I don't mean to harsh on you for this comment; it's quite a widespread belief.
But cars rapidly surpassed human (or even cheetah) capabilities in running,
and ordinary algorithms rapidly surpassed human capabilities in calculating
trajectories, summing up columns of numbers or drawing rectangles.

The same moral panic we see today has been repeated over and over for those
technologies. Are there issues, sure, but don't be faked out by the bogus use
of "intelligence" for RNNs.

------
kennyloginNTH
>This socalled winner-take-most dynamic, or 80/20 rule (in which 20 percent of
participants reap 80 percent of the gains) appears to be a structural feature
of network-based activity because well-positioned business players are able to
realize most of the productivity gains that materialize as economic
“frictions” are radically reduced at an extremely rapid rate.
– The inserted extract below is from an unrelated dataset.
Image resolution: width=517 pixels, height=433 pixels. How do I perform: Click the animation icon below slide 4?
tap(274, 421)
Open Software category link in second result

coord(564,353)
This is
displacing middle-class jobs at an accelerated rate, leaving people reeling
from the pace of change and government scrambling to solve market disruptions
using archaic policy architectures.

I would really like some input from someone with familiarity in the field of
economics to vet this statement.

>In the report, Kim Taipale, Founder and Executive Director of the Stilwell
Center for Advanced Studies, said that the paradoxical result of network
effects is that “freedom results in inequality. That is, the more freedom
there is in a system, the more unequal the outcomes.” This stems in part from
the self-reinforcing benefits that accrue to the “super-nodes” of a network, a
phenomenon sometimes called “preferential attachment.” Players that function
as super-nodes capture a far disproportionate share of rewards relative to
their effort, while hard-working smaller players and individuals find it very
difficult (for structural reasons) to increase their share of benefits.
Because of this dynamic, said Taipale, “The era of bell curve distributions
that sup-ported a bulging social middle class is over, and we are headed for
the power-law distribution of economic opportunities. Education per se is not
going to make up the difference.”

Will the middle class in a wealthy economy ever be viable when so few control
decisions?